As part of Canada’s objectives, the plan looks to build supercomputing infrastructure and hardware through a mixture of private and public investment and partnerships within its borders, by giving domestic companies the tools and capital to train, test, and deploy competitive AI models so that the country can rely less on foreign-owned cloud giants, like Amazon and Microsoft.

As of now, many Canadian companies implementing AI are reliant on subscribing to cloud-based AI Computing vendors outside of the country, presenting challenges related to growth, data sovereignty, and talent retention.

"If we have a data centre that's, let's say, storing our health-care data, but it's located inside the United States, things like the Patriot Act and the Cloud Act allow the American government to access it," says Benjamin Bergen, president of the Council of Canadian Innovators.

In May, Telus, on of Canada’s biggest telecom providers, announced it would be investing more than $70 billion in Canada over a five-year period to expand its network, including launching two new AI data centres. Cohere, one of Canada’s leading AI firms, secured $240 million to deploy a data centre under the nation's compute strategy, to be built in partnership with U.S.-based GPU/cloud provider company CoreWeave.

In August, Prime Minister Mark Carney announced the creation of the Major Project Office (MPO), headquartered in Calgary with plans to expand to other cities. The new office will coordinate financing and streamline approvals to accelerate the development of the “nation-building project”.

“This would build compute capacity and data centres that we need to underpin Canada’s competitiveness, to protect our security, and to boost our independence and sovereignty,” Carney said. “This will give Canada independent control over advanced computing power while reinforcing our leadership in AI and quantum.”

Arguably, the U.S. is taking a more aggressive and coordinated approach to building its computing infrastructure. Washington is aligning federal, state, and private-sector resources to ensure capacity is scaled quickly and domestically controlled, according to their announcement, in the coming weeks.

Recent executive orders have opened federal land for gigawatt-scale AI data centers, with the Departments of Defense and Energy identifying more than a dozen priority sites for fast-track construction. A White House task force now oversees permitting, cutting timelines through exemptions and priority reviews, while Congress advances legislation to expand grid capacity to handle AI’s energy demands. Canada’s current plan does not address these climate concerns and costs.

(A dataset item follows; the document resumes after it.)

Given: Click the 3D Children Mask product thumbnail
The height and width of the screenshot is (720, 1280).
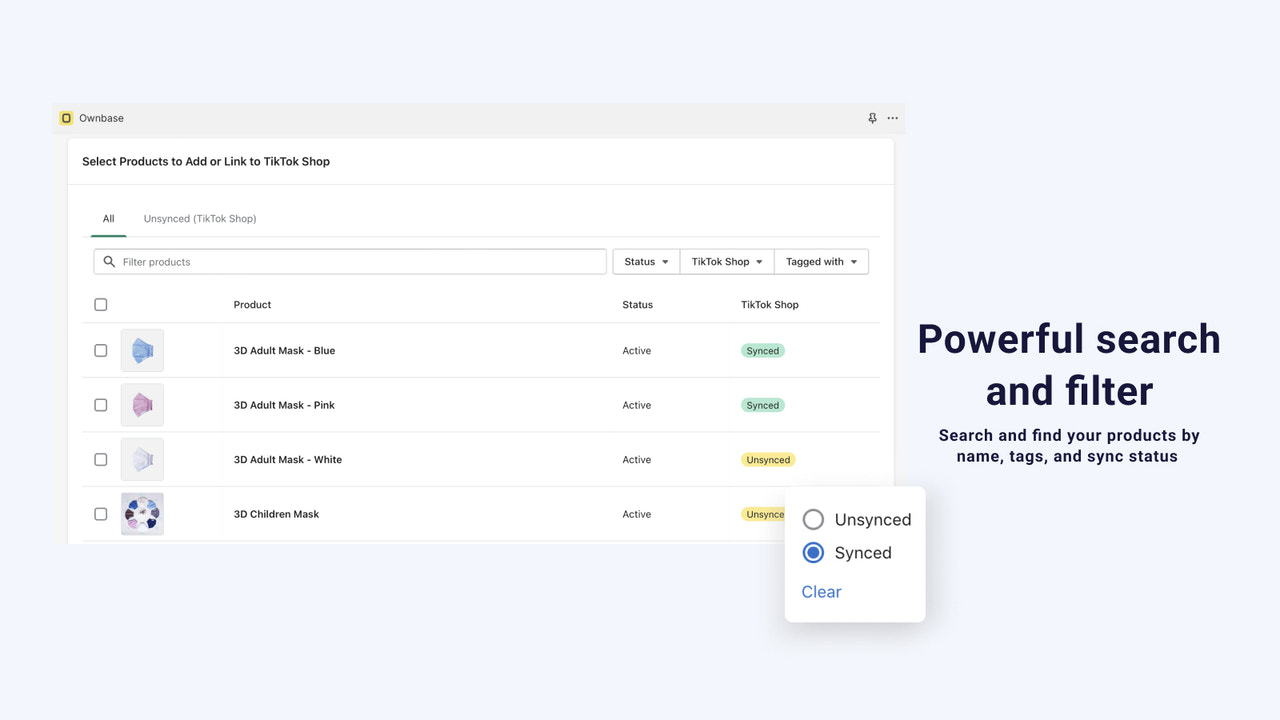Looking at the screenshot, I should point(142,513).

Private ventures are also set to contribute to growth, with projects like Stargate led by OpenAI, SoftBank, Oracle, and MGX planning billions in infrastructure spending. However, its initially announced goals have been scaled back.

By comparison, Canada’s sovereign computing strategy remains in its early stages, with much of its AI infrastructure still dependent on foreign ownership or operation. Canada also lacks a large-scale semiconductor manufacturing strategy, leaving it vulnerable to both pricing pressures and export restrictions from foreign suppliers like the U.S. and China.

Does “sovereign” serve the bigger picture?

Sovereignty is central to the government's AI strategy, but Canada’s record on using it to protect domestic ownership is mixed. Telecom is a clear example: appeals to national interest have justified a concentrated market, yet Canadians pay some of the highest mobile and internet prices in the G7.

Building infrastructure at home is not enough if it leads to high costs, limited competition, and barriers to access. Sovereignty should mean ensuring Canadians can actually use AI, benefit from it, and have a role in shaping how it is governed.

The real test is whether Canada can avoid repeating its history of digital infrastructure that undermined accessibility and affordability. Whether it leans toward the U.S.’s pro-industry stance or the EU’s stricter rules on public interest remains an open question.


Erick Espinosa is a Canadian journalist and digital storyteller with over a decade of experience creating content for leading news outlets. He specializes in travel, technology, and tourism and contributes to various publications, as well as hosting The Sociable's Brains Byte Back Podcast.